Nachbar is a SF, Taylor is a PF, I don't see where the conflict is. If Nachbar can work on a consistent outside shot, he will share minutes with JJ and Mobley. Pike and Griffin have been flops, that's why Gumby has been playing Mobley and JJ 40 mpg. He needs someone on the bench to prove they can hit the open shots that Mobley and JJ bury.



> 4) *Sign Darrick Martin (Minnesota)*
> Reason: Vet PG *proves he can play with the T-Wolves*, so I don't see why he can't work here as a back-up for the league minimum. There's a handful for PGs that are available for FA, but I'm not sure if others (ie. Brevin Knight, Kenny Anderson) can fit into the system.

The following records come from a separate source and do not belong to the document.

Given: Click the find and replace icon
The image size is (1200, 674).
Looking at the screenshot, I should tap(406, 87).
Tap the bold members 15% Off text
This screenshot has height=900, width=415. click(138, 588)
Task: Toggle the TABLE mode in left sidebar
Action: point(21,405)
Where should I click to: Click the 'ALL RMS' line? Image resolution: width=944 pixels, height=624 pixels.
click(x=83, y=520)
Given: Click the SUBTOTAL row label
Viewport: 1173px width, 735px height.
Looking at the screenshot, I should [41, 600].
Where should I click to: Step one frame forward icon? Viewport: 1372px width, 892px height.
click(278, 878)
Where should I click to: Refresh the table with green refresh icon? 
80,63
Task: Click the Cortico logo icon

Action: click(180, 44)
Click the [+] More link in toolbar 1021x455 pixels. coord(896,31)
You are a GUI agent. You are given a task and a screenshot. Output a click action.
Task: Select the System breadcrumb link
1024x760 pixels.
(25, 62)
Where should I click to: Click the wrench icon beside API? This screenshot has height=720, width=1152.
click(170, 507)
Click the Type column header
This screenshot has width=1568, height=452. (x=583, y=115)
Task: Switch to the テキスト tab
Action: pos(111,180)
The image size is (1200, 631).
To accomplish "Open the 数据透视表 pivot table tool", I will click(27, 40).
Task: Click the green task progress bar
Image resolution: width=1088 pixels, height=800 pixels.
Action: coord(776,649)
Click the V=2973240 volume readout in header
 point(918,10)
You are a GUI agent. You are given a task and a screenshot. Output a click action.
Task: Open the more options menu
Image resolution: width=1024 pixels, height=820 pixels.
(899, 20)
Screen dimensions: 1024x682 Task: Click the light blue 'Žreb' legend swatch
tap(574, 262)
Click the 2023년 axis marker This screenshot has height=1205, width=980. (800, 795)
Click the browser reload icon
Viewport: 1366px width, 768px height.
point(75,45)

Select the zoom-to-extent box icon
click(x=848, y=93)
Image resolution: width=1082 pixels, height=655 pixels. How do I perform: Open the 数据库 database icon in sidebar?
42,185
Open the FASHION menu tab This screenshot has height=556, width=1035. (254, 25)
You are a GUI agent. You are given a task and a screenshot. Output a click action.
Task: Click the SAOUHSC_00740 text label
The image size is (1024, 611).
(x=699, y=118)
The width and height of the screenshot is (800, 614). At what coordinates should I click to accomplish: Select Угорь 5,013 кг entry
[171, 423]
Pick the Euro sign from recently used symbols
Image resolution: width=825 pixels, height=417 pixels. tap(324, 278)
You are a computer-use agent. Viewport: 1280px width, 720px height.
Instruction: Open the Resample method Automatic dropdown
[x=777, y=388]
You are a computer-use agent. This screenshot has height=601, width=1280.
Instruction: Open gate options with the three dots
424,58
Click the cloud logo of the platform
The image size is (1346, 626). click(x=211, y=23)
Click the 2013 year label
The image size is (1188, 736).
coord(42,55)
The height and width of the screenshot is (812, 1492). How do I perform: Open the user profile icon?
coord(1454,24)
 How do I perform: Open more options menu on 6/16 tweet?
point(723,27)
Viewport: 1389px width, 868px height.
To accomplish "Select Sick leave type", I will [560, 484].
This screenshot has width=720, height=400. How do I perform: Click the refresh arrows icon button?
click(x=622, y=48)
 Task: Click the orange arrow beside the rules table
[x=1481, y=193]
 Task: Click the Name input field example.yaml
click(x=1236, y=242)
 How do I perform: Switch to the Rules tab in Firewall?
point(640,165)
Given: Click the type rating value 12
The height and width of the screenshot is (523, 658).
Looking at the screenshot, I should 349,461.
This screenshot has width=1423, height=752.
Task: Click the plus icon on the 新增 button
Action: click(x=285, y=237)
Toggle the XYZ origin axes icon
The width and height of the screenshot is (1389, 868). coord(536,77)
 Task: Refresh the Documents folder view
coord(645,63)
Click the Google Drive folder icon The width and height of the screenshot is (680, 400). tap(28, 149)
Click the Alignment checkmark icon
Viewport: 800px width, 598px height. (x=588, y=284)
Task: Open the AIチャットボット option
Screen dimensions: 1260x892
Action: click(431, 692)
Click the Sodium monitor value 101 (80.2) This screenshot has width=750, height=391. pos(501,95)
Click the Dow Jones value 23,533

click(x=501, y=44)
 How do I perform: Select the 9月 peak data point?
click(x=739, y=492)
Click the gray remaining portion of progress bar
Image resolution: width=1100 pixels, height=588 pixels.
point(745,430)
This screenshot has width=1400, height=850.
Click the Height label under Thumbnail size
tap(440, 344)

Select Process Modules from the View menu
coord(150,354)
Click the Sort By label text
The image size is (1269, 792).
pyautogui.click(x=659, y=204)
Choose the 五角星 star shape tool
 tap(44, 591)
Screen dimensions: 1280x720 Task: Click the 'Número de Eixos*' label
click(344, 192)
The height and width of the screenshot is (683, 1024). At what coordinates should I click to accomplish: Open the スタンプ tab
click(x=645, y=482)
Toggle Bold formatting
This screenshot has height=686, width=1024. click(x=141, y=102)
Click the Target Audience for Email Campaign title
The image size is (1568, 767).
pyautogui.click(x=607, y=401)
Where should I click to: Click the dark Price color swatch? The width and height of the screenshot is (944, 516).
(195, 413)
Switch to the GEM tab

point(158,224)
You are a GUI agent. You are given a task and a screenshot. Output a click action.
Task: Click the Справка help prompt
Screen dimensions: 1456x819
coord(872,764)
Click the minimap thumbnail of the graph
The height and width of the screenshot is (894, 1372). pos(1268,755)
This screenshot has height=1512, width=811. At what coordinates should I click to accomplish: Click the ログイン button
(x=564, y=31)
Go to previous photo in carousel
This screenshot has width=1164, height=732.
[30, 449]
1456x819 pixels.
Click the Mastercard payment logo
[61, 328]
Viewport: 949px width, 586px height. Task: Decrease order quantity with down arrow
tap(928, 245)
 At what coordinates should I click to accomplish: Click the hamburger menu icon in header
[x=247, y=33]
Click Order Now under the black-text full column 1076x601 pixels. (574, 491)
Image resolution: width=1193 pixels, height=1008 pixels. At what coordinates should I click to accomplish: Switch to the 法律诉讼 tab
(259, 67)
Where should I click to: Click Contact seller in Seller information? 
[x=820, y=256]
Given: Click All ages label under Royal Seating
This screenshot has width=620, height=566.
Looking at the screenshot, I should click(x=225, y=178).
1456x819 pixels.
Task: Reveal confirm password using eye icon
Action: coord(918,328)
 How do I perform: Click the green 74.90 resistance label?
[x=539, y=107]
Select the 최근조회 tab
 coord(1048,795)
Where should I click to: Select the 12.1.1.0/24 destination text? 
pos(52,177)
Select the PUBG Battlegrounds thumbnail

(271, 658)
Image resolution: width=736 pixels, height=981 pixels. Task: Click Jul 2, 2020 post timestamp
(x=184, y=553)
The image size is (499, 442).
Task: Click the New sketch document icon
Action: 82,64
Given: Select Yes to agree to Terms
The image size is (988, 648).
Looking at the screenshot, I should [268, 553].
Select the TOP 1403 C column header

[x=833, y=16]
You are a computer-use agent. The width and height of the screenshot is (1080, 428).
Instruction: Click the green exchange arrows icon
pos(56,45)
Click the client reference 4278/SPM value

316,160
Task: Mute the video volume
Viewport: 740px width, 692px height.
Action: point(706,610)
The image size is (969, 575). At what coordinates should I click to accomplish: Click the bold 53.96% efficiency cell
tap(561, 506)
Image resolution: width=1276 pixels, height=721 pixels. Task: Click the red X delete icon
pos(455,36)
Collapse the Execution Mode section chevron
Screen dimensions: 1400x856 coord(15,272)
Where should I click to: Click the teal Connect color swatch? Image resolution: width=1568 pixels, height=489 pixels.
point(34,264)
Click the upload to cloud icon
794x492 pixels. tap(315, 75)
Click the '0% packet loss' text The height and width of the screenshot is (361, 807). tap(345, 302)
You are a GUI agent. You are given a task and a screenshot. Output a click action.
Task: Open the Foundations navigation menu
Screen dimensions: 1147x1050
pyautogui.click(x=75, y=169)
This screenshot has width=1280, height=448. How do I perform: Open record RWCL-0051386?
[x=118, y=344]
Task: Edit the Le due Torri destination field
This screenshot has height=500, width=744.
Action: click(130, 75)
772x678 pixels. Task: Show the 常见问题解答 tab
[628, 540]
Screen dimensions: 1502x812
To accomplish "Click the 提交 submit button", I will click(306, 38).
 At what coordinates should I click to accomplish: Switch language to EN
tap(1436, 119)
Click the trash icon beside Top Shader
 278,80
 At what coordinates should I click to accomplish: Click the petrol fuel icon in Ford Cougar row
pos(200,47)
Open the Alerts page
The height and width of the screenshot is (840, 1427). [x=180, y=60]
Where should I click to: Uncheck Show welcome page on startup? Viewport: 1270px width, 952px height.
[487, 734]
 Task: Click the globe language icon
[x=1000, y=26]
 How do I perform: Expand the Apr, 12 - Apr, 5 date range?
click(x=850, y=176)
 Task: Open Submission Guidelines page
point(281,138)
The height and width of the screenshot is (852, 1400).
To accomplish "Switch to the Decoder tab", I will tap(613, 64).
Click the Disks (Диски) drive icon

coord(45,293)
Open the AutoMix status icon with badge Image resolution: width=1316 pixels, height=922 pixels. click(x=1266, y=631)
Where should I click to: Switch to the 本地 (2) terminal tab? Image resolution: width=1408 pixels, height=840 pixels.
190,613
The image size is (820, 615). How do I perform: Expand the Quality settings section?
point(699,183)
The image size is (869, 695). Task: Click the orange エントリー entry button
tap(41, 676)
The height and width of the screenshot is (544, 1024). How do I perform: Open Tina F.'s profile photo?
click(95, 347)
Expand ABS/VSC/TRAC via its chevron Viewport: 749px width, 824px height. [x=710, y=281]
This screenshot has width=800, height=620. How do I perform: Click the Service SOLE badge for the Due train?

For 1 game! I'd rather play Hawkins (signed for min) at the PG than Martin.



> 5) *Sign Rodney Buford (Sactown)*
> Reason: We need depth in the SG too, and we can definately get Buford for minimum if he wants to come. C'mon, tell me you weren't impressed with how he stepped up for the Kings in the playoffs...


Role players step up during the playoffs, Buford isn't a special player. Like you said, he will probably sign with some team for close to the minimum. He's a regular perimeter player who can make some shots and play above average defense. Not a difference maker, especially when we have Pike and Nachbar.



> 6) *Sign Wang Zhizhi and Mengke Bateer*
> Kidding!


Let's draft Ha Seung Jin and every other Chinese looking player instead!

Sorry I was so pessimistic about many of your ideas, but they were certainly creative. I do agree that we need a high calibre PF and a playmaker. I'm curious to see who the Rockets feel they can get for Francis, Mobley, Taylor or Cato and how much they want to keep these players.


----------



## MightyReds2020 (Jul 19, 2002)

No disrespect Yao Mania but I think your post is a joke, in the way that you are giving away talents like they are candy bars.

Gooden is a classic tweener who will get kill big time in the west. He can put up nice numbers when giving playing time but he and Yao will form the weakest defensive front-court in next few years. I would rather have an overpaid Cato over Gooden any day. On top of that, you are banking on Grant Hill returning to healthy, which is another huge gamble. Even if Hill plays 82 games next year, his production will never matched up with what he earns. I would rather overpaid Bruce Bowen (who just opted out) then getting Hill.


----------